И тут разразилась чума. За полгода умерли тридцать тысяч человек. Я тоже слег и метался в бреду, затем заразились еще четверо в нашем доме, в том числе кроткая госпожа Бероальд. Вскоре заболел даже лекарь, пользовавший нас. Только в ноябре 1562 года чума отступила.
В это время солдаты моего отца захватили в плен шевалье д’Ашона, нашего мучителя. Солдаты позвали меня посмотреть на пленника. Они подстрекали меня к ругательствам и издевкам, но я сказал только: «Вы бесчеловечны, сударь!» Оскорбляя поверженного, я бы уподобился этому грабителю и насильнику.
В боях за Орлеан мой отец не раз ходил в рукопашную, и в одном бою получил удар копьем под кирасу.

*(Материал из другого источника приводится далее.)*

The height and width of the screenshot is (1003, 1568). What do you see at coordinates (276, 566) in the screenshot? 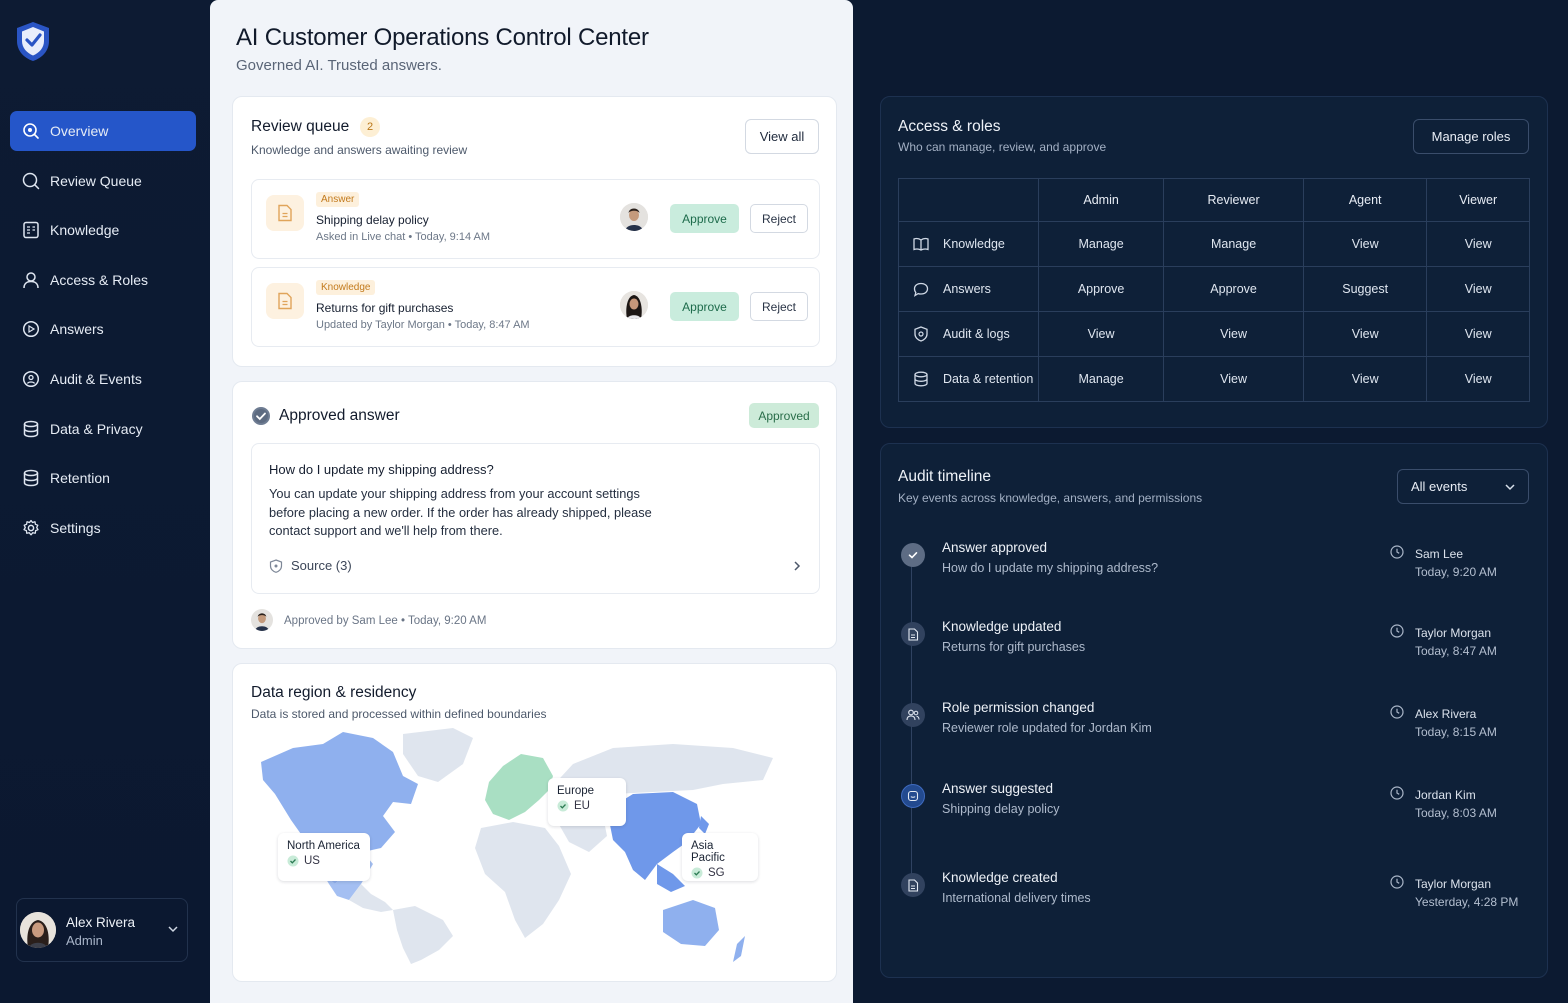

Едва оправившись от раны, он принял участие в мирных переговорах с католиками, и даже был назначен докладчиком по делам гугенотов в королевском совете. Но силы оставляли его. Отец позвал меня и сказал: «Помнишь ли мои слова, произнесенные перед плахой в Амбуазе? Люби Бога, науки и своих товарищей», – и поцеловал меня, чего никогда не бывало прежде. Он уехал, но в пути рана его открылась, нагноилась, и отец скончался – как раз в этом треклятом Амбуазе.
Три года я учился в Орлеане, затем мой родственник, назначенный опекуном, отправил меня продолжать образование в Женеву. Там я учился в коллеже еще два года, читал труды раввинов на древнееврейском, легко слагал латинские стихи. Но, в конце концов…
Д’Обинье запнулся. Он решил умолчать о том, как бежал из коллежа. Учеба ему уже приелась, кроме того, в коллеже процветал разврат. Впоследствии д’Обинье слышал, что одного юношу из женевского коллежа, Бартоломе Тесья, казнили за содомский грех – утопили в Роне. Не стал он говорить и о том, как в Лионе бес противоречия толкнул его от богословия к изучению астрологии и магии. Измученный сомнениями, без родных, друзей и без гроша в кармане он оказался на мосту через Сону и был уже готов броситься вниз, но решил напоследок прочитать молитву. И когда произнес последние слова «жизнь вечная», его окликнул всадник. Это был его кузен де Шийо, прибывший с деньгами и прощением от опекуна. С тех пор д’Обинье окончательно уверовал в Провидение.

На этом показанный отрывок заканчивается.